Since we were able to show that the results of our measurements (CO and CI including SvO2) were fundamentally consistent across all used methods, we also determined the RRI, another parameter for CO-independent representation of vascular resistance, to further validate the data of systemic vascular resistance (SVR). Again, comparable values resulted.

In summary, we think that our data allow important insights concerning the most optimal therapy control during biventricular support. Furthermore, our results also agree with those of Ohira et al., who also described an increase of CO when increasing Impella support in the case of biventricular MCS [9].
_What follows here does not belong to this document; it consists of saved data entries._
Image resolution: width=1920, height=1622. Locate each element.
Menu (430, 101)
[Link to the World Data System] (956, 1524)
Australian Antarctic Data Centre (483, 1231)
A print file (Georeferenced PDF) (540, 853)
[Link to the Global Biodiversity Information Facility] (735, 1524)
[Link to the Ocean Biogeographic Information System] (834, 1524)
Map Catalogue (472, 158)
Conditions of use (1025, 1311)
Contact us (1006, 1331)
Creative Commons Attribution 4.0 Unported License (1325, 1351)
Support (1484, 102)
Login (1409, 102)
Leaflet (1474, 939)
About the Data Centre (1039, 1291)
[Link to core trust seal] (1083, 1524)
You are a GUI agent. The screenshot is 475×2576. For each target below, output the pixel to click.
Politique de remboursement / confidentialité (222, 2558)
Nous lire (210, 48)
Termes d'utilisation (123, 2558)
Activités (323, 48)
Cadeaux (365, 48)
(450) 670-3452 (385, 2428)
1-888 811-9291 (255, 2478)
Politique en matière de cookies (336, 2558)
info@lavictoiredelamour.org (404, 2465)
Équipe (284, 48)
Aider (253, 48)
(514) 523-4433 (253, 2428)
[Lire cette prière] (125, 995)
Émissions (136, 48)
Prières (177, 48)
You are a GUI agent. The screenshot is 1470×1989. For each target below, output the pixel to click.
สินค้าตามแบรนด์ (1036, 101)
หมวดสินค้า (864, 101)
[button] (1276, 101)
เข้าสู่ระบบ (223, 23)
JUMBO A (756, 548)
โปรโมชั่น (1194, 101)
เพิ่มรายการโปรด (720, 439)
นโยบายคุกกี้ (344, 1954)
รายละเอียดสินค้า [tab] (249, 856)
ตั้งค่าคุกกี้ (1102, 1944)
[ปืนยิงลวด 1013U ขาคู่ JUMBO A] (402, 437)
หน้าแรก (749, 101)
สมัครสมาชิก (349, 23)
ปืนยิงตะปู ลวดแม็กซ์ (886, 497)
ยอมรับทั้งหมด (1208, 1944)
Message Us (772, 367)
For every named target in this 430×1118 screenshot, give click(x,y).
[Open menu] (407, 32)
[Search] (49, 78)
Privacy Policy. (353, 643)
Ultimately it can be concluded, that the present findings are consistent with the notion that in the absence of alternative gold-standard techniques, invasive hemodynamic monitoring by PA catheterization should be considered to visualize fundamental hemodynamic changes of the “real” CO in patients during biventricular MCS. Thus, invasive hemodynamic monitoring can be used to navigate both devices toward an optimized use. The evaluation of the “native” CO which depends on improving myocardial contractility however becomes particularly interesting again during the weaning phase of devices.

Nevertheless, our results have limitations. One is the small number of patients and the experience of a single center that limits the interpretation of the data. However, basic findings from this first case series to investigate the specific impact of Impella and VA-ECMO on the “patient-and-machine” hemodynamic system, including vascular resistance, and tissue- and organ perfusion are promising but require further evaluation in larger scale trials. Moreover, clinical outcomes of patients should be integrated when investigating the device settings in ECMELLA patients and should be part of further studies.